Trecho do texto:
Biotecnologia para a África

 

 Deus! ó Deus! onde estás que não respondes?
Em que mundo, em qu’estrela tu t’escondes
Embuçado nos céus?
Há dois mil anos te mandei meu grito,
Que embalde desde então corre o infinito…

[Trecho do poema ‘Vozes d’África’, de Castro Alves (1868)]

Família queniana em cena do filme Voices from Africa . Na camiseta do jovem, a inscrição ‘Biotecnologia para a África’ (fotos: Célio Yano).

Enquanto fazendeiros de várias partes do mundo se unem em protesto contra o uso da engenharia genética nas plantações, agricultores de diversas regiões da África lutam por acesso à biotecnologia. O filme Voices from Africa, produzido pelo Core ( Congress of Racial Equality

– Congresso da Igualdade Racial), apresenta uma comparação entre agricultores do Quênia, que se baseiam em plantios convencionais, e da África do Sul, onde os transgênicos já são amplamente cultivados.

 

No Quênia, 80% da população vive na zona rural e depende da agricultura para sobreviver. Devido às más condições de solo, ao clima seco da região e às pragas, muito pouco do que é produzido é efetivamente aproveitado. Roy Innis, presidente do Core, após conversar com pesquisadores, políticos e agricultores do país, afirma que a solução para diversos problemas, como fome e desnutrição, seria o emprego de organismos geneticamente modificados (OGMs) para suportar a seca e os insetos.

 

Agricultores de vários outros países africanos teriam o mesmo posicionamento com relação à biotecnologia. “Temos que fazer o possível para garantir que agricultores africanos tenham acesso à nova tecnologia, que potencialmente pode melhorar sua qualidade de vida”, disse Innis. Enquanto os fazendeiros aguardam a chegada da biotecnologia ao seu país, a população queniana consome milho transgênico importado da África do Sul.

 

Na África do Sul, milho, soja e algodão alterados geneticamente são cultivados em uma área de 500 mil hectares. Agricultores sul-africanos testemunham a chegada da biotecnologia como a maior revolução na agricultura nos últimos tempos. Com maior aproveitamento de cultivos transgênicos, comparado ao que se obtinha com plantios tradicionais, eles mostram que é possível desfrutar de bens como carro, televisão e geladeira. “Agora podemos comprar comida e levar nossos filhos para a escola. Minha vida mudou e, como se pode ver, minha mulher está mais gorda”, conta um agricultor. Nos créditos finais, a equipe de produção do filme agradece o apoio da Monsanto, maior produtor mundial de sementes geneticamente modificadas.

 

Nos créditos finais do filme Voices from Africa , agradecimento ao apoio da Monsanto.

Após a exibição do curta, ocorrida paralelamente às atividade oficiais da 3ª Reunião das Partes do Protocolo de Cartagena sobre Biossegurança (MOP3), o botânico suíço Klauss Ammann, fundador da ONG Africa Harvest Foundation

, afirmou que os agricultores familiares da África, como os de outros continentes, têm direito ao acesso à biotecnologia.

 

O diretor de relações internacionais do Core, Cyril Boynes Jr., disse, concordando com Ammann, acreditar que o uso de biotecnologia nas plantações seria uma saída para a fome, um dos maiores problemas em vários países africanos. Dados apresentados sobre o cultivo de transgênicos em todo o mundo mostraram que a África, o continente que mais sofre com pobreza e escassez de alimentos, é justamente o que menos tem acesso a OGMs.

 

Ammann substituiu o biotecnólogo Jesse Simiyu Machuka, 42 anos, da Kenyatta University, de Nairóbi, Quênia, que comentaria o filme após sua exibição. No dia da apresentação, 16 de março, Machuka sofreu um enfarte que mobilizou o corpo médico da MOP3 e não pôde comparecer ao evento paralelo.

Dados extraídos:
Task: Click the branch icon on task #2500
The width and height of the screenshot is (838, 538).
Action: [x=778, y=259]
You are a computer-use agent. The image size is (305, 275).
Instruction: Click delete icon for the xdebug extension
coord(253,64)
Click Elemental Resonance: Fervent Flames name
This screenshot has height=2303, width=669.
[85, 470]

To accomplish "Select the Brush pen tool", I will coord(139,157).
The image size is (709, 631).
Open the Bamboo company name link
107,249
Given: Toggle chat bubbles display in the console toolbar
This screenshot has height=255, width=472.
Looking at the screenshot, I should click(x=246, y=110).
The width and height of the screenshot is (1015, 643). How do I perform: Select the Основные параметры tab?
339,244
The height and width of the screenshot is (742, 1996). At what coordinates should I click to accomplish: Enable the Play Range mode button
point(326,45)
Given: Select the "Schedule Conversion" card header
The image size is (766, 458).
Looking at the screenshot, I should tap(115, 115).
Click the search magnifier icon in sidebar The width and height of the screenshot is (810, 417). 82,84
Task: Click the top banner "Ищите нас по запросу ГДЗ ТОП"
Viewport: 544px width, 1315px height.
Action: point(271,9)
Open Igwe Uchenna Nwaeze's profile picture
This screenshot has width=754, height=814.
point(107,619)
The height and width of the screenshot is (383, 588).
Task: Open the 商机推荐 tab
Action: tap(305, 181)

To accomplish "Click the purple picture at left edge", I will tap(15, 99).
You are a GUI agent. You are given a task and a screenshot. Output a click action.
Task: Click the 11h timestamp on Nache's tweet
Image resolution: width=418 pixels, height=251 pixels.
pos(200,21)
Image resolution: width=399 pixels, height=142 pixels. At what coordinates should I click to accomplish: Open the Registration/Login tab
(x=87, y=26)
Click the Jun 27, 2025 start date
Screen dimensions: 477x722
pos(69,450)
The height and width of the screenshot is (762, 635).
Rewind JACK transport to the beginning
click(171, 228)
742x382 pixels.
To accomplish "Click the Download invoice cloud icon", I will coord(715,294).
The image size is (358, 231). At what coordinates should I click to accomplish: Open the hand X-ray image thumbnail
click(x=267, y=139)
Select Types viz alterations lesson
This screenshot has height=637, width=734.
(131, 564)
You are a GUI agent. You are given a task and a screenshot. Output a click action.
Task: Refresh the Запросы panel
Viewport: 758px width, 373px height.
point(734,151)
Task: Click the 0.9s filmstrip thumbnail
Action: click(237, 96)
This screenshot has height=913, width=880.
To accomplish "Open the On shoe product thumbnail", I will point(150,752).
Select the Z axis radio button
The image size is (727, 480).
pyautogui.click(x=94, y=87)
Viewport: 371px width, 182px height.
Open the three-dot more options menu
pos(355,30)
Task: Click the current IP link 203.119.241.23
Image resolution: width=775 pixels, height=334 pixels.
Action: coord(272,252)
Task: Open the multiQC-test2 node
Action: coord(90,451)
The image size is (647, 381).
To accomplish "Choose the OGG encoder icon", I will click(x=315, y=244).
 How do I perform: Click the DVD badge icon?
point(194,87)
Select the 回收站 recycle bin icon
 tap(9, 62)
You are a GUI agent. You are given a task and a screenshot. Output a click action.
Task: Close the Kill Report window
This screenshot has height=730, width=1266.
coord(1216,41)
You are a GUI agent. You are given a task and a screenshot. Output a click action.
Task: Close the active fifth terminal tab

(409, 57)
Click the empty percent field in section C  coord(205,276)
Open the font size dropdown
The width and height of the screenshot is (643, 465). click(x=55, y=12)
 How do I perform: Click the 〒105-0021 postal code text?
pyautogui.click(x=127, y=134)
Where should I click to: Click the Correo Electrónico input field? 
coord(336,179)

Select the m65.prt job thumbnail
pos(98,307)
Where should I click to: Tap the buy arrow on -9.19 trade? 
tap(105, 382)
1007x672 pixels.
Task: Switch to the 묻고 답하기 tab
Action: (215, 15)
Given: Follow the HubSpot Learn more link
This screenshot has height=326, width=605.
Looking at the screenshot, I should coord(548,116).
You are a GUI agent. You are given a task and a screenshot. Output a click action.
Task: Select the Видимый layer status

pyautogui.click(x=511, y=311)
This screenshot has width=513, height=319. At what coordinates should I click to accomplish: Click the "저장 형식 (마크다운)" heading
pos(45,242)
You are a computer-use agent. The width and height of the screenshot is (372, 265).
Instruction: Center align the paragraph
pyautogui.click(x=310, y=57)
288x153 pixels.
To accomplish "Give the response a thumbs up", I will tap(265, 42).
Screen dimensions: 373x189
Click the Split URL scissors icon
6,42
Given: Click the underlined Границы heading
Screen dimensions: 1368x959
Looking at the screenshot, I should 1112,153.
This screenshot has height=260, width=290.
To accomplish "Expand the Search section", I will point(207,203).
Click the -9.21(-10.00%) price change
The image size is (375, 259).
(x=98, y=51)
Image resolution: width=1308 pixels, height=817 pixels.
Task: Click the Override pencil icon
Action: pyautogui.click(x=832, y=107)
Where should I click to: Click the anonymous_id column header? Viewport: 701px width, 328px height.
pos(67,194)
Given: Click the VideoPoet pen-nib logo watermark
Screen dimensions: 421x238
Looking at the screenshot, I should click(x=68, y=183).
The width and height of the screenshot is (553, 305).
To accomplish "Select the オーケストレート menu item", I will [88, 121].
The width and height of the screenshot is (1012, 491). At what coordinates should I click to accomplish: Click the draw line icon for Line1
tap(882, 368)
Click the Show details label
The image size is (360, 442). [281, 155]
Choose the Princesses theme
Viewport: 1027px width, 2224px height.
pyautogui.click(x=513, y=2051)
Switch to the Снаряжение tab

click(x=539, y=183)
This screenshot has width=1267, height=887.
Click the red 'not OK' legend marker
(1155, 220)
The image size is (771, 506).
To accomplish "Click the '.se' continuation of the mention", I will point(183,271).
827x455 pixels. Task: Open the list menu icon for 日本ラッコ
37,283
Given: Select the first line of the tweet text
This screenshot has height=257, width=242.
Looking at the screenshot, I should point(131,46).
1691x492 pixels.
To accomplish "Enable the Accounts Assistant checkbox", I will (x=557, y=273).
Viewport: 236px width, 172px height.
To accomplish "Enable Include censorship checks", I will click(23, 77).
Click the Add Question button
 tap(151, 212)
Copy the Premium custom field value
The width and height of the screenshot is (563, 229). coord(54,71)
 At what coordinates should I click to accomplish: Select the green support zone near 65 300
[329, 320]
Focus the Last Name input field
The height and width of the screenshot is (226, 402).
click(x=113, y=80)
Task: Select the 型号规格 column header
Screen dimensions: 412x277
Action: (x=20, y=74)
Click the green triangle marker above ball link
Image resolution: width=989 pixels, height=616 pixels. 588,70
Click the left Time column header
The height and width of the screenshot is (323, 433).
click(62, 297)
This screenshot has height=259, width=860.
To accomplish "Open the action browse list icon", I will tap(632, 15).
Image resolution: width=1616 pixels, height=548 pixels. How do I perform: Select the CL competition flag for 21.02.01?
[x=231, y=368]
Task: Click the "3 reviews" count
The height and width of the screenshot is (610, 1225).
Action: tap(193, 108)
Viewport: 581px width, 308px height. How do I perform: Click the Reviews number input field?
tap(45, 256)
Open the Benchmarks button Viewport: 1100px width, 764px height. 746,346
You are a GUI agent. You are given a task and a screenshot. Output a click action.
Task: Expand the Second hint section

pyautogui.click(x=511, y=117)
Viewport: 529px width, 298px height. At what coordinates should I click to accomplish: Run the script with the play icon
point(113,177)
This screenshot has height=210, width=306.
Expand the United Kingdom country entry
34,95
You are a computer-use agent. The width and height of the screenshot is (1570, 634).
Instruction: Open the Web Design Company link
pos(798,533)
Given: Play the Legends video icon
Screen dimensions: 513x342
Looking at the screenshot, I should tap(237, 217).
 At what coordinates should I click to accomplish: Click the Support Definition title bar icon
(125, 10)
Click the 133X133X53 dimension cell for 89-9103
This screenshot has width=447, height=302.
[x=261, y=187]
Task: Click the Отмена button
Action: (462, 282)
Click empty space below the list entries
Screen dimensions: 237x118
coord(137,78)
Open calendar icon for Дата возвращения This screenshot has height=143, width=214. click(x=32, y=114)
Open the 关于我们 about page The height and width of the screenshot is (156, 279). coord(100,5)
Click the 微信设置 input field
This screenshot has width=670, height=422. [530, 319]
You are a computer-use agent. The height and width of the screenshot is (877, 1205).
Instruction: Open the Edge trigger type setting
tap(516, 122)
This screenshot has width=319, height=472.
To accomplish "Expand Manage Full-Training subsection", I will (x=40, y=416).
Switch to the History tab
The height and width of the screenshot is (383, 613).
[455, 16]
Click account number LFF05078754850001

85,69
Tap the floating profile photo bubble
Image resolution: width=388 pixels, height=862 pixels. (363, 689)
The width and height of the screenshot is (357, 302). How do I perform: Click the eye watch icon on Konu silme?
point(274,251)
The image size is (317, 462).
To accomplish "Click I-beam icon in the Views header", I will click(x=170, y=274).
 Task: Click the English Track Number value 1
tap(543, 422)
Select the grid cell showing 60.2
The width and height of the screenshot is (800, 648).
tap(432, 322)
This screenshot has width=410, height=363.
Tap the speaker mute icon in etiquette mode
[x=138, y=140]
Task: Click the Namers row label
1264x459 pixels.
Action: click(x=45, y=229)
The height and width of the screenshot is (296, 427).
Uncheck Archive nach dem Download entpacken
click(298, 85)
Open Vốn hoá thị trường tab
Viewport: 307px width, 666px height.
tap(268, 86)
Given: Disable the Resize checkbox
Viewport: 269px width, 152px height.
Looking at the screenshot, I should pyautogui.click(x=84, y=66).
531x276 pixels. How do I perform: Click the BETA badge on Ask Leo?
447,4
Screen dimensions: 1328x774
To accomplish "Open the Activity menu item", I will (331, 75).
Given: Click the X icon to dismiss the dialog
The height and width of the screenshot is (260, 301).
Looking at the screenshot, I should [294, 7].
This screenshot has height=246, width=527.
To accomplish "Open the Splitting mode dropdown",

Instruções do exercício: Atualize o trecho do texto sobre biotecnologia na África entre "Deus! ó Deus!" e "são amplamente cultivados.", inclusive, trocando "agricultores" por "produtores rurais". Utilize exclusivamente o texto sobre biotecnologia na África como fonte.

Solução do problema:
Deus! ó Deus! onde estás que não respondes?
Em que mundo, em qu’estrela tu t’escondes
Embuçado nos céus?
Há dois mil anos te mandei meu grito,
Que embalde desde então corre o infinito…

[Trecho do poema ‘Vozes d’África’, de Castro Alves (1868)]

Família queniana em cena do filme Voices from Africa . Na camiseta do jovem, a inscrição ‘Biotecnologia para a África’ (fotos: Célio Yano).

Enquanto fazendeiros de várias partes do mundo se unem em protesto contra o uso da engenharia genética nas plantações, produtores rurais de diversas regiões da África lutam por acesso à biotecnologia. O filme Voices from Africa, produzido pelo Core ( Congress of Racial Equality

– Congresso da Igualdade Racial), apresenta uma comparação entre produtores rurais do Quênia, que se baseiam em plantios convencionais, e da África do Sul, onde os transgênicos já são amplamente cultivados.